郑克臧觉得有些奇怪,问道:“许大叔,为什么先带县丞,却不是先审问县令?”
“世孙,如今是战时,行军打仗最要紧的是钱粮,其它庶务可以缓一缓。一县之中,县丞专管钱粮,所以先问他。”
“原来如此。”郑克臧若有所悟地点了点头。
时间不长,县丞被带了上来,非常紧张地站在了二人面前。
“坐下说话吧。”许纬辰依旧是一种淡淡的语气。
县丞迟疑了一下,缓缓地在椅子上斜签着坐下。
“尊姓大名啊?”
“小人不敢,小人叫阎达禹。”
“哪里人?什么出身?”
“辽东人,汉军镶黄旗,贡监出身。”
“哦?是汉军八旗人。

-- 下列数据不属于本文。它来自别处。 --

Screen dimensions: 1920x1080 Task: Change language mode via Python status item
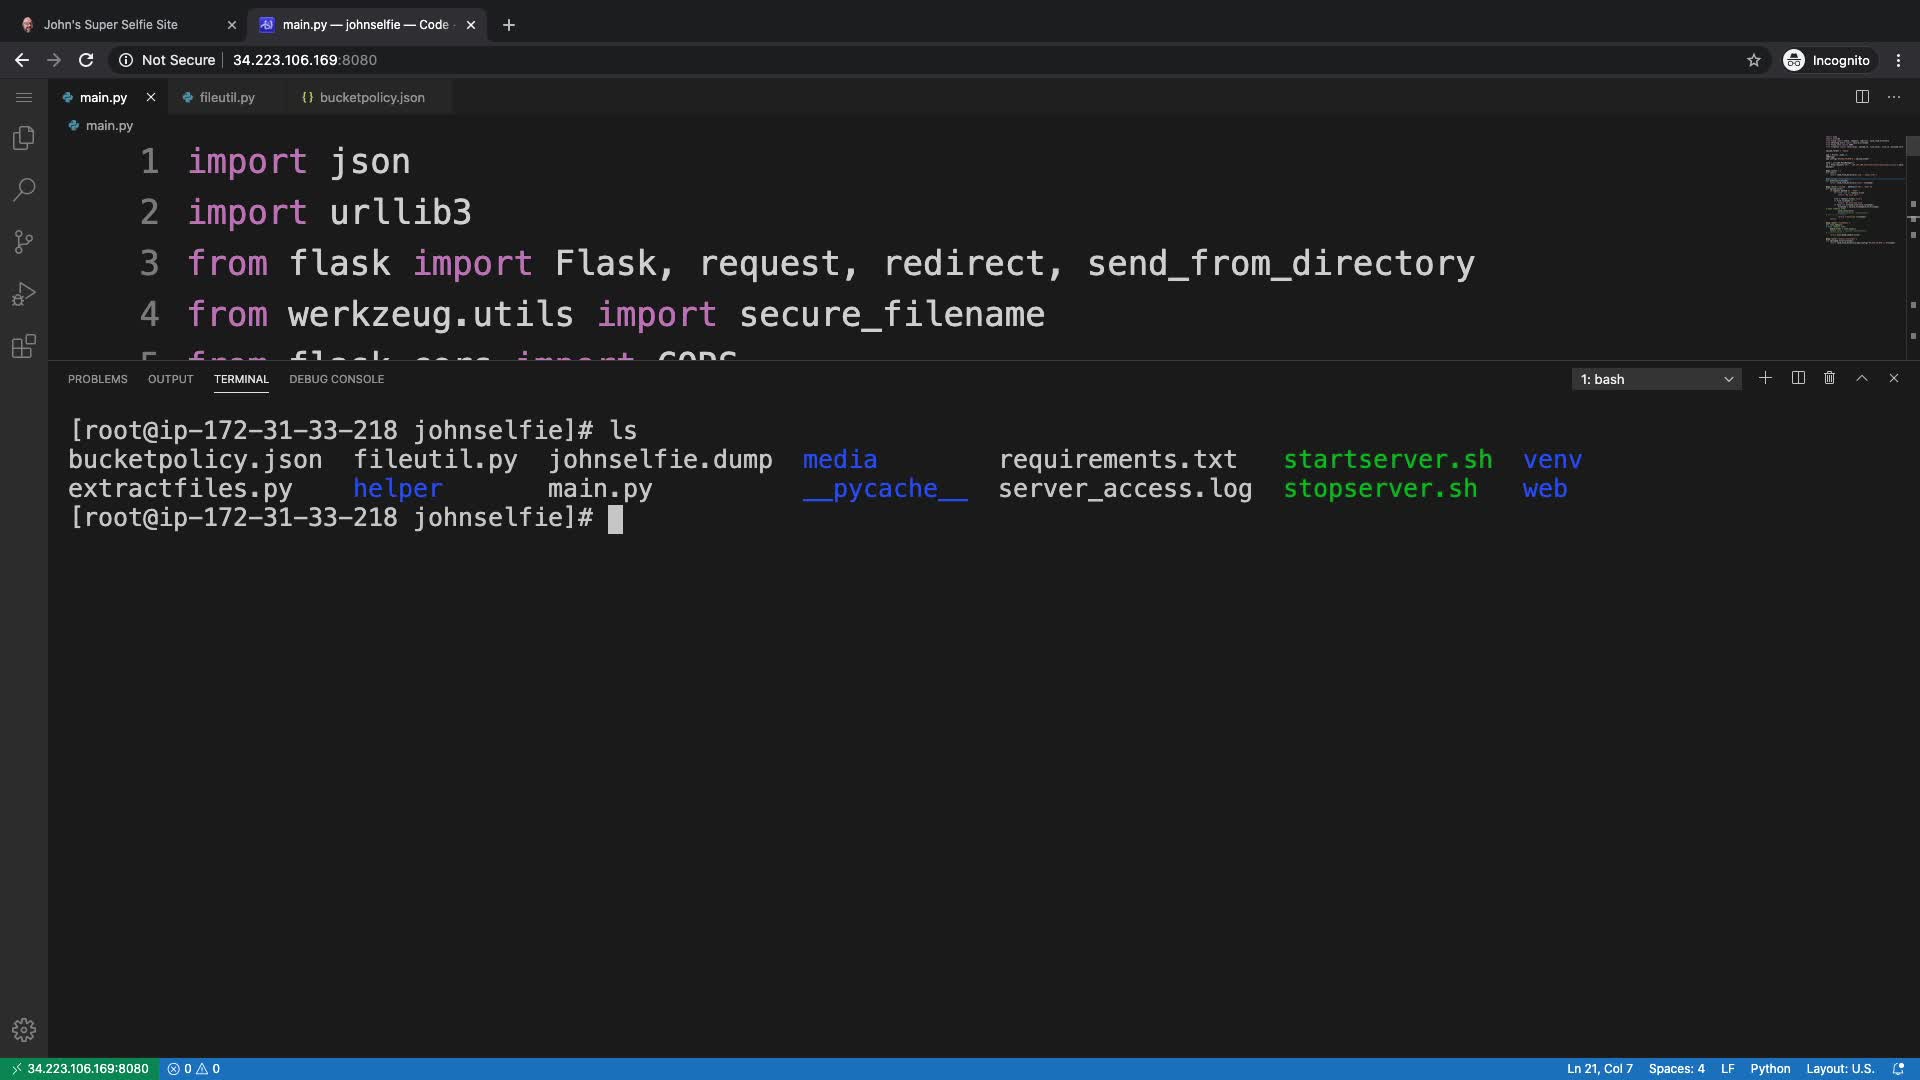[x=1770, y=1068]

”许纬辰眼睛一亮,又问道,“愿意投降吗?”
“……”阎达禹低头沉默,没有回答。
许纬辰看阎达禹的样子,不禁笑了笑,说道:“县丞是八品小官,你又是汉军旗人,也不是两榜进士出身,总不至于要和我扯忠孝大义吧?”
“……”
“就一句话,你若愿意投降,原官留任,加一级记录在案。”许纬辰说完,目光直勾勾地盯着阎达禹。
“小……小人的家眷尚在辽东旗下居住……”阎达禹嗫嗫啜啜地说道。
“这个你别担心。按照眼前的情势,康熙尚不至于拿你的家人治罪。”许纬辰摇着头说道,“若他真的这么做,你又何必效忠于这样的皇帝。”
阎达禹听完,咽了一口唾沫,仿佛下了决心,说道:“小……小人愿听大人驱使。”
“好!识时务者为俊杰。”许纬辰说着站了起来,“那你暂且回听事房待着,和教谕、典史等人说话,就说我不一一审问了,都给他们原官留任,加一级记录在案,让他们听用。这点事情不难办吧?”
“小人……卑职尽力。”阎达禹继续嗫嗫啜啜地说着,退了下去。
“来人,把聂士贞带上来。”许纬辰大声说道。